*Exercices proposés*
**A)** D'après le texte sur DCNS et Piriou, quelle est la longueur du patrouilleur hauturier Gowind type « L'Adroit » proposé par DCNS ?
**B)** Extrayez du texte sur DCNS et Piriou le passage commençant par « Cette alliance est » et se poursuivant jusqu'à « par la suite. ».

Défense : DCNS et Piriou veulent devenir les leaders mondiaux de la construction des bâtiments de moins de 95 mètres

Les deux chantiers navals visent rapidement un chiffre d'affaires d'une centaine de millions d'euros. Ils convoitent notamment les programmes nationaux dédiés à l'action de l'Etat en mer, qui sont en train d'être lancés par le ministère de la Défense.
L'OPV Gowind L'Adroit, patrouilleur hauturier destiné à des missions de sauvegarde maritime construit par DCNS //  DR
L'OPV Gowind "L'Adroit", patrouilleur hauturier destiné à des missions de sauvegarde maritime construit par DCNS // DR

Alors que DCNS et Piriou vont créer une joint-venture en vue de mettre en commun des actifs dédiés à des bâtiments d'entrée de gamme, les deux chantiers naval vont s'attaquer ensemble aux appels d'offre lancés par la France, qui souhaite renouveler une partie de sa flotte de souveraineté. Ils visent notamment les programmes de bâtiments multi-missions (B2M), de bâtiments de souveraineté et d'intervention maritime (Batsimar) et, enfin, de bâtiments de soutien et d'assistance hauturiers (BSAH). Ils visent également les marchés à l'exportation portant sur les bâtiments de moins de 95 mètres, avec des standards civils et destinés aux gardes-côtes, à la police et gendarmerie, aux douanes... "DCNS et Piriou veulent devenir le leader mondial de la construction des bâtiments de moins de 95 mètres", explique-t-on à "La Tribune". DCNS va ainsi améliorer sa base de coûts en fabriquant des bâtiments aux normes civiles.

Cette alliance est complémentaire industrielle avec la création en 2013 d'une joint venture en vue de mettre en commun des actifs dédiés à des bâtiments d'entrée de gamme, que DCNS commercialisera. Nouveau venu dans la construction de bâtiment militaire, Piriou a récemment présenté lors du salon Euronaval toute une gamme de navires multi-missions de la classe OPV (Offshore Patrol Vessel) et M.OPV (Multipurpose Offshore Patrol Vessel) de 25, 35, 50, 60 et 80 mètres. De son côté, DCNS propose son patrouilleur hauturier Gowind type "L'Adroit", qui mesure 87 mètres. Sur le plan commercial, DCNS a également une idée derrière la tête. En vendant un "petit" bâtiment d'entrée de gamme, le groupe naval veut séduire des marines, qu'il n'avait pas comme client jusqu'ici. Et surtout leur proposer des bâtiments plus importants par la suite.

Une série d'enregistrements
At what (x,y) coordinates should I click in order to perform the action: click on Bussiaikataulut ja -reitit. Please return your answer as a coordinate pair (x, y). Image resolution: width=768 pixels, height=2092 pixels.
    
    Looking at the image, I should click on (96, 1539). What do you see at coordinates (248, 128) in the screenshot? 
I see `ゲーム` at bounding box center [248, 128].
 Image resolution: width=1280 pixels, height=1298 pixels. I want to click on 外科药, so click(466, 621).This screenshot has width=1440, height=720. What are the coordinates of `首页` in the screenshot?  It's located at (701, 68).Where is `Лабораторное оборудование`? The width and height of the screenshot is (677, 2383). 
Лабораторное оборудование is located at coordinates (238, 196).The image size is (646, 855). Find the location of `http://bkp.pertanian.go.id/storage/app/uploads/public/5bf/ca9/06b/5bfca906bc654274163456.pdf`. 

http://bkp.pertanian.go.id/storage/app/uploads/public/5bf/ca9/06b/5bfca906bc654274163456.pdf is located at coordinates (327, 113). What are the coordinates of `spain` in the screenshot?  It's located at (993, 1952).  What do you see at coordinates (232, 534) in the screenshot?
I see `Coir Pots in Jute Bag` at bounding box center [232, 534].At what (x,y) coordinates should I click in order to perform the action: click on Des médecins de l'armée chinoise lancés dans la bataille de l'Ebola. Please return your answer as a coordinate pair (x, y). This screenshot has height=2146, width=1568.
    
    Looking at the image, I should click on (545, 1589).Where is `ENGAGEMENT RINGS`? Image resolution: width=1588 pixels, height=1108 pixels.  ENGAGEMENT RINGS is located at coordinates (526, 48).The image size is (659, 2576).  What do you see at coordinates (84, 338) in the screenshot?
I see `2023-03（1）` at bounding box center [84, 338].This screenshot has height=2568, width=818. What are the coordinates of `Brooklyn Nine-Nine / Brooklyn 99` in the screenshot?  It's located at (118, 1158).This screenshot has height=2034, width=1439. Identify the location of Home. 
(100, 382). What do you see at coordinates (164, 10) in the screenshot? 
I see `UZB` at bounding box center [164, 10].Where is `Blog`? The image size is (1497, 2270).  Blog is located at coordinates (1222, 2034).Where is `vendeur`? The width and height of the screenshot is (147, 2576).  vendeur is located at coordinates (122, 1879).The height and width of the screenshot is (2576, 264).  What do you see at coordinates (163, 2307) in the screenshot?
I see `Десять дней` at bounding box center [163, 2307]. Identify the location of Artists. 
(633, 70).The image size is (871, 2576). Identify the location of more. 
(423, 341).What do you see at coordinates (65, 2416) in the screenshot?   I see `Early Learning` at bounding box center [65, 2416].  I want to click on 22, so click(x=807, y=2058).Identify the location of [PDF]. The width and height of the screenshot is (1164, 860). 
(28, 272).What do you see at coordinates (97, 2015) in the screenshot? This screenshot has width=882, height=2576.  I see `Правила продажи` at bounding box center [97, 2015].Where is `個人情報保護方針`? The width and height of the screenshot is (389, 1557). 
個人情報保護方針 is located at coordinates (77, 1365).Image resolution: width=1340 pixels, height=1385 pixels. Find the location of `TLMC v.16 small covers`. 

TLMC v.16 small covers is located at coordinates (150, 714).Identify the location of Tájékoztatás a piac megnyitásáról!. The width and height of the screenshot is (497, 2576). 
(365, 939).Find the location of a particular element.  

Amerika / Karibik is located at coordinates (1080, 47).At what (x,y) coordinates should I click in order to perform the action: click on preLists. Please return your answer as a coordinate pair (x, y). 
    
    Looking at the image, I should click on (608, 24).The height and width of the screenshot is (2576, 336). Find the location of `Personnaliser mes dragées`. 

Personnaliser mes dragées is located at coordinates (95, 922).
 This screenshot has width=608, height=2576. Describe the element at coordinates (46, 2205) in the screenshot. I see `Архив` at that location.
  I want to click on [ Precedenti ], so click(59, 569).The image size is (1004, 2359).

*Corrigés*
**A)** 87 mètres.

**B)**
Cette alliance est complémentaire industrielle avec la création en 2013 d'une joint venture en vue de mettre en commun des actifs dédiés à des bâtiments d'entrée de gamme, que DCNS commercialisera. Nouveau venu dans la construction de bâtiment militaire, Piriou a récemment présenté lors du salon Euronaval toute une gamme de navires multi-missions de la classe OPV (Offshore Patrol Vessel) et M.OPV (Multipurpose Offshore Patrol Vessel) de 25, 35, 50, 60 et 80 mètres. De son côté, DCNS propose son patrouilleur hauturier Gowind type "L'Adroit", qui mesure 87 mètres. Sur le plan commercial, DCNS a également une idée derrière la tête. En vendant un "petit" bâtiment d'entrée de gamme, le groupe naval veut séduire des marines, qu'il n'avait pas comme client jusqu'ici. Et surtout leur proposer des bâtiments plus importants par la suite.